EXERCICE: Dans le texte sur la rénovation thermique, remplacez « ménages » par « foyers », puis recopiez le passage qui commence par « Toujours largement plébiscité, le » et se termine par « sous leur toit. ».

EXTRAIT DU DOCUMENT:

* * *

Toujours largement plébiscité, le marché de la climatisation doit pourtant composer avec celui de la rénovation thermique, qui ne cesse de gagner du terrain. Un dynamisme également entretenu par les aides apportées par les pouvoirs publics pour transformer les passoires thermiques. Selon une étude menée par le Groupement Actibaie, 30% des ménages envisageraient une rénovation d’ici cinq ans pour améliorer le confort de leur logement en été. Ils sont 70% à avoir souffert de la chaleur sous leur toit.
Les agendas des professionnels se remplissent donc rapidement. «Nous enregistrons des hausses de commandes et d’activité de l’ordre de 30% en ces périodes de chaleur», avance l’entreprise PES, spécialisée dans les travaux de rénovations énergétiques. Même constat pour Yohan Alexandre Pires de Carvalho, président de l’entreprise Isova: «L’isolation des combles, qui permet de réduire la chaleur et d’améliorer le diagnostic de performance énergique est de plus en plus plébiscitée. L’été dernier, très chaud, a créé un avant-après». Là encore, les Français ne lésinent pas sur les moyens. «La canicule sensibilise surtout nos prospects au choix des matériaux et de techniques plus efficaces d’un point de vue du confort thermique estival, explique DSD Rénov, couvreur et façadier exerçant en Île-de-France et en Normandie. Les clients se dirigent donc vers des travaux et matériaux potentiellement plus coûteux, comme la rénovation de toiture avec isolation par l’extérieur».

* * *

EXTRAITS DU MATÉRIEL:
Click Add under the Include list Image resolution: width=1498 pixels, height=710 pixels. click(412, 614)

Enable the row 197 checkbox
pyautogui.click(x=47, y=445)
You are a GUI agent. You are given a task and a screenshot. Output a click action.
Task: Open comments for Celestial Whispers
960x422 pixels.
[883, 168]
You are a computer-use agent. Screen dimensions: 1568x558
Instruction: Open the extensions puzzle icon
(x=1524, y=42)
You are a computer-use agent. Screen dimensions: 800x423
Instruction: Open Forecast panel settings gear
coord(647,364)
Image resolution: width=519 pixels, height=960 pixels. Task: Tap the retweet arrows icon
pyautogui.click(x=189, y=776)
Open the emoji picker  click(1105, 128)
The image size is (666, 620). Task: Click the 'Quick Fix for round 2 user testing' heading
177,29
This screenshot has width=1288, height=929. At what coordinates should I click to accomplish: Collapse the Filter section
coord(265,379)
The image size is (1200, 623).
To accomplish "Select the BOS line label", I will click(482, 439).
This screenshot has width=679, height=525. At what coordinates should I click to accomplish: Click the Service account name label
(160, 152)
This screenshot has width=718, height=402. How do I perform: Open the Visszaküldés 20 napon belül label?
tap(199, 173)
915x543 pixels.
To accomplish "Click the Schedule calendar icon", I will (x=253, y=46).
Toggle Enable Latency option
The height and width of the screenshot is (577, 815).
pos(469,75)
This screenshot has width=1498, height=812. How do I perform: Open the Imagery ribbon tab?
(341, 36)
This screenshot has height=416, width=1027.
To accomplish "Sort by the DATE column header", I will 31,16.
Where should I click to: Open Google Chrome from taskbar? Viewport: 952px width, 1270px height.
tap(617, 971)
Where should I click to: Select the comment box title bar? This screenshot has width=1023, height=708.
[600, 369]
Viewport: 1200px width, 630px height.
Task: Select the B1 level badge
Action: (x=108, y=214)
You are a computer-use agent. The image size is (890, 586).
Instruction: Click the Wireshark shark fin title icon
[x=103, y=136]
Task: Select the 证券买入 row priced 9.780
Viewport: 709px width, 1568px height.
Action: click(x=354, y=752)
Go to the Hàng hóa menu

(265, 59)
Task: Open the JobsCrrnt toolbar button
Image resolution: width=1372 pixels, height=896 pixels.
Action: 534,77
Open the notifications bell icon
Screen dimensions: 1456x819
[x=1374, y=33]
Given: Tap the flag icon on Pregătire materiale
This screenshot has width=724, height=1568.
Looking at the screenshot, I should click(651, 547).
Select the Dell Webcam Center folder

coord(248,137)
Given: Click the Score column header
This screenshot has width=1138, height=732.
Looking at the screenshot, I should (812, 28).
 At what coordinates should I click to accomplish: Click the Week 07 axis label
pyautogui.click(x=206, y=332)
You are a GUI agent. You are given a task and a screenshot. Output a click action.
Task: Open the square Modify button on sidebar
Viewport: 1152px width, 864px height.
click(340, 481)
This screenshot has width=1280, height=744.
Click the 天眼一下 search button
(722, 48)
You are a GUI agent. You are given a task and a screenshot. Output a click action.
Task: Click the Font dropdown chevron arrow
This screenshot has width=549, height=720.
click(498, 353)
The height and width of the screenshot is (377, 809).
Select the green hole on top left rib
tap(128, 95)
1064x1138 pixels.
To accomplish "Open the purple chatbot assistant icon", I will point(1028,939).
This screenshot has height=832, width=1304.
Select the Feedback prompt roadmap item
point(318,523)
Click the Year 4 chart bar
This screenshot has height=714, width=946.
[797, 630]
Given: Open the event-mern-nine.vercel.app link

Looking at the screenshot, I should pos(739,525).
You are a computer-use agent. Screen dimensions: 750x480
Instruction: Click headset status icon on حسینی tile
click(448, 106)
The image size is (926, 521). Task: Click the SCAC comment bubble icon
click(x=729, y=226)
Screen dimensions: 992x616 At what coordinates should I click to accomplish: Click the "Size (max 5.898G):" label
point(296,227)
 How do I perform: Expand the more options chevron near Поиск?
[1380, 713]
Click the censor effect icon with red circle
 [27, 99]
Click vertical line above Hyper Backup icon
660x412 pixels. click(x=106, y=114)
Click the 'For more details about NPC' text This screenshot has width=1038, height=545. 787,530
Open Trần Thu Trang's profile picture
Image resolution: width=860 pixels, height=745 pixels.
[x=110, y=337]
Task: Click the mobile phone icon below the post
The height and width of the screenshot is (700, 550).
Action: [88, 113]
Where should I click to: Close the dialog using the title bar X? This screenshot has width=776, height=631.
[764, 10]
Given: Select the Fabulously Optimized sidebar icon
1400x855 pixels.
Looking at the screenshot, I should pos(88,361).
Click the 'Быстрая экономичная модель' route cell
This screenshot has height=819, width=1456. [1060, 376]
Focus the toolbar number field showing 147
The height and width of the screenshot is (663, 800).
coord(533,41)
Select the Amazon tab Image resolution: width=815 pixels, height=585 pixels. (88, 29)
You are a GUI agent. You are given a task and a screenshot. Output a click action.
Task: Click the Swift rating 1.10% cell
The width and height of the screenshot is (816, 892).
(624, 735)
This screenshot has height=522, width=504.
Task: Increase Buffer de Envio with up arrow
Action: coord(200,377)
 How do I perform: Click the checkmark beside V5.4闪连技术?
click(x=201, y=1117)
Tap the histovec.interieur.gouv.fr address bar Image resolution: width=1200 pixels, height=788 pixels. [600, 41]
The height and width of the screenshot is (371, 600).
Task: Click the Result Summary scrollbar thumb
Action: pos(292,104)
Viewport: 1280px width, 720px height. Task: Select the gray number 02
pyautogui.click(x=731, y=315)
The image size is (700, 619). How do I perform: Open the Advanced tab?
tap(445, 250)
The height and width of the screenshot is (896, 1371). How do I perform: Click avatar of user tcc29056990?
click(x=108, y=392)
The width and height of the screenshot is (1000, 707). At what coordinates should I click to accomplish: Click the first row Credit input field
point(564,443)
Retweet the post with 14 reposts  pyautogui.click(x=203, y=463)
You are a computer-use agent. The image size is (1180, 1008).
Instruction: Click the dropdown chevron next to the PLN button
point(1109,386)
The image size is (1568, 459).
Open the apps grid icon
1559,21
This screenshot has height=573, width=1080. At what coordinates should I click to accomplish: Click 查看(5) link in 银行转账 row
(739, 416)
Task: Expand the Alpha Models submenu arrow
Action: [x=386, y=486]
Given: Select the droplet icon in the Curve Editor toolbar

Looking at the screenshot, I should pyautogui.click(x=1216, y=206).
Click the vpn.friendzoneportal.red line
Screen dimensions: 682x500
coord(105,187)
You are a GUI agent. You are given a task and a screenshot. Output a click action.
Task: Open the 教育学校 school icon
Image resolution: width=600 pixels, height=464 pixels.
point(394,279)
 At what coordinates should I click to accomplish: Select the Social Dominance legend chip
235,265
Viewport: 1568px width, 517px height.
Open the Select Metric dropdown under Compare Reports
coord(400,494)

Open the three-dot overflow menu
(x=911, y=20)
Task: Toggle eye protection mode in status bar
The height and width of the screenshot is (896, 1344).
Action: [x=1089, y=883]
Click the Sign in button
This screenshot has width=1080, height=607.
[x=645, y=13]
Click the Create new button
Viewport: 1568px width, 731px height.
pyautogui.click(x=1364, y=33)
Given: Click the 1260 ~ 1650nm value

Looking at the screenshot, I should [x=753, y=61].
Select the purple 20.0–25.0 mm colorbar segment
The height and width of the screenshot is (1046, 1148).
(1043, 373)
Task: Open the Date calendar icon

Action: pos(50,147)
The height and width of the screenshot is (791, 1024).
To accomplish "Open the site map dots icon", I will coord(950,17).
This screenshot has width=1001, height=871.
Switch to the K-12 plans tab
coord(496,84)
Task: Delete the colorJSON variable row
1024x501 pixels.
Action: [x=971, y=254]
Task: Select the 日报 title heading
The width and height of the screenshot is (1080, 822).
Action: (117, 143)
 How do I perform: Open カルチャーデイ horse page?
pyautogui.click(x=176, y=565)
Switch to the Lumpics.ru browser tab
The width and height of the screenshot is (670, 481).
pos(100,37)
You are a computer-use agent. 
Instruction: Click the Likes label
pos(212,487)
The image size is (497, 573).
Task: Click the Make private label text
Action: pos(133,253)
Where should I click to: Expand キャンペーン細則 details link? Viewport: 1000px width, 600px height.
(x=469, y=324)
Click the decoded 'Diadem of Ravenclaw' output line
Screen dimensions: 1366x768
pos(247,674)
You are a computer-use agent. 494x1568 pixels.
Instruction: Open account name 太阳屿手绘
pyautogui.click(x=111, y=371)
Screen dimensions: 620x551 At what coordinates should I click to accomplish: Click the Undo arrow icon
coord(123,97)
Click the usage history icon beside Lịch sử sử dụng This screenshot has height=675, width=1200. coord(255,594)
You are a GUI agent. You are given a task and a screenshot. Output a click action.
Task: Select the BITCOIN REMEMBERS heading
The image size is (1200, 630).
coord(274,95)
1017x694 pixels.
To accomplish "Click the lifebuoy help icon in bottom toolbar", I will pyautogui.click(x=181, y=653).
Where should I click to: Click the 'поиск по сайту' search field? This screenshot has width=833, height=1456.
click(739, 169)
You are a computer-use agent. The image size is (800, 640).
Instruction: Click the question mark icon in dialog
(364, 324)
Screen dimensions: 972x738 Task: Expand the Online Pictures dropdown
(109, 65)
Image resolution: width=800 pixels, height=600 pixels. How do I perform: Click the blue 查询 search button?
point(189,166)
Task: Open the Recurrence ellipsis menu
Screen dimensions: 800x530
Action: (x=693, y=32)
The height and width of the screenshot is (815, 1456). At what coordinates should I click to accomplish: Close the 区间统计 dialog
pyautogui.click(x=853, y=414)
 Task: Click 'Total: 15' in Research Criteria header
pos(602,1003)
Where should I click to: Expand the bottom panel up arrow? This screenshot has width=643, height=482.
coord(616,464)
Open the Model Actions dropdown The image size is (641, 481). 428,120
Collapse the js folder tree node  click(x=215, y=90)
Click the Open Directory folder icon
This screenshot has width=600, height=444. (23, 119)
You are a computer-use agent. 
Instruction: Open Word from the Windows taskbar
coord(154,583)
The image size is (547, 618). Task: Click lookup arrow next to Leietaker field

* * *

CORRIGÉ:
Toujours largement plébiscité, le marché de la climatisation doit pourtant composer avec celui de la rénovation thermique, qui ne cesse de gagner du terrain. Un dynamisme également entretenu par les aides apportées par les pouvoirs publics pour transformer les passoires thermiques. Selon une étude menée par le Groupement Actibaie, 30% des foyers envisageraient une rénovation d’ici cinq ans pour améliorer le confort de leur logement en été. Ils sont 70% à avoir souffert de la chaleur sous leur toit.